The Olympia city council voted initial approval on the question of whether to make OlyWa a NFZ. Does anyone know what "initial approval" means? Read about it here and here.

Here's what someone named "Bird Dog" thinks about it.

A two-minute google search produced this partial list of other cities that are NFZs:

Takoma Park
Las Vegas
Santa Cruz

I guess there are quite a few more:
Johnson said more than 1,200 cities and 100 countries are "nuclear-free." Olympia's ordinance is based on one adopted by Takoma Park, Md., that was approved 20 years ago and survived a legal challenge.

Here's a pdf of the Takoma Park NFZ Act.

Anyone have the energy to make the arguments for and against?


Nope, not anymore

I wonder though, if this were brought up now, given the current energy of the blog, if more people would jump at that question Rick. Do you wonder?

For and against

I am not sure when the Olympia City Council was granted any control what so ever over the federal government owned and controlled Nuclear materials.

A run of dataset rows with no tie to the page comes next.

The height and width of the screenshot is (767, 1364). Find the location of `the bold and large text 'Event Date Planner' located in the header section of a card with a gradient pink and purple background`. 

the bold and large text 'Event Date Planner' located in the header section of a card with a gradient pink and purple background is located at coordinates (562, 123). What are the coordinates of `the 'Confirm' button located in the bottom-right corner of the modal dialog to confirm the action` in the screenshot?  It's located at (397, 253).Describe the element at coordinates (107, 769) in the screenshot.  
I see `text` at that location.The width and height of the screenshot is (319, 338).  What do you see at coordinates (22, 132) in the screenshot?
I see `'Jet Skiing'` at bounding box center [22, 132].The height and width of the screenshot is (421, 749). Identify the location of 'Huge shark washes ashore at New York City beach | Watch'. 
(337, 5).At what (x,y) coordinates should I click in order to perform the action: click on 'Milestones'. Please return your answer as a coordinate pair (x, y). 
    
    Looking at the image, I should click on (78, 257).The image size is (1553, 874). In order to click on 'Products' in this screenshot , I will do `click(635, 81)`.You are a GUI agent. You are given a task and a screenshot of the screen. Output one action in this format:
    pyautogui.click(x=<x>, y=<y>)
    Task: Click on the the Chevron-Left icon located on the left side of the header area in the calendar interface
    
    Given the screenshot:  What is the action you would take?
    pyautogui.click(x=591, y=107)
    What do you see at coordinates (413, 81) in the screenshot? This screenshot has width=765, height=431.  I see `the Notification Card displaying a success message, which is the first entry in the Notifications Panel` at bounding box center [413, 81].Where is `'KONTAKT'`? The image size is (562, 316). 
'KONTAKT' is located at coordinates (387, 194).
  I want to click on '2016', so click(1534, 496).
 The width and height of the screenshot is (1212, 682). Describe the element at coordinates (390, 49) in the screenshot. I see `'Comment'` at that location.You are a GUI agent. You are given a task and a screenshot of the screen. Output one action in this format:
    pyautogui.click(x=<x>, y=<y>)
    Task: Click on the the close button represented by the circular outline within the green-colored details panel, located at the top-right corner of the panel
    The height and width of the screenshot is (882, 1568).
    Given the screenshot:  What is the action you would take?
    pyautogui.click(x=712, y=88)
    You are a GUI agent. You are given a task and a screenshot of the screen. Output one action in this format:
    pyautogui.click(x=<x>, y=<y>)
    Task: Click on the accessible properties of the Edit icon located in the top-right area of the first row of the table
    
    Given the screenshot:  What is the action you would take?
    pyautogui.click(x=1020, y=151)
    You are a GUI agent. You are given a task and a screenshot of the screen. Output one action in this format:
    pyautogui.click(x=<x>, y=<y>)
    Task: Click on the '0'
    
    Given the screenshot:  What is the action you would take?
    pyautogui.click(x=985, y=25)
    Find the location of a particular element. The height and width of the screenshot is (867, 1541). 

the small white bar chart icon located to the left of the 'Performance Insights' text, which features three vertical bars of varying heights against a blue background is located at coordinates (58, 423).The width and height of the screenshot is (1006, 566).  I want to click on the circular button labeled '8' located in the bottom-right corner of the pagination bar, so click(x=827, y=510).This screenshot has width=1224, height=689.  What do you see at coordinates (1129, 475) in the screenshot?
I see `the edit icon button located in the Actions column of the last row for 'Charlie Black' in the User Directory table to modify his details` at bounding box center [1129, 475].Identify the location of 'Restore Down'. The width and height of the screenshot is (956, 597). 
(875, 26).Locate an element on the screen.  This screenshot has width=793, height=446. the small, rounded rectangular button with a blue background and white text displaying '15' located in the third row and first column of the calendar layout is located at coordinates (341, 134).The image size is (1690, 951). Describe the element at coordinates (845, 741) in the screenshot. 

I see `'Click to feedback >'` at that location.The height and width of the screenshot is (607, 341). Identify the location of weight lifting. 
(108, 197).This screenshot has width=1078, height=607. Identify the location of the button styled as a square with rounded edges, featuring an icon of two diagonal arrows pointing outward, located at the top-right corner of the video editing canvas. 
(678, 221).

Is the Olympia City Council part of the IAEA. (Funny thing is I do a search on that website and find nothing for the Olympia City Council)


Perhaps the Olympia City Council should spend more time dealing with local issues under their control such as panhandling, litter, crime, and graffiti vandalism, business development, and less time making misinformed political statements and wasting the time and money of the city to do so.



One of the great non sequiturs of the left is that, if the free market doesn't work perfectly, then it doesn't work at all-- and the government should step in.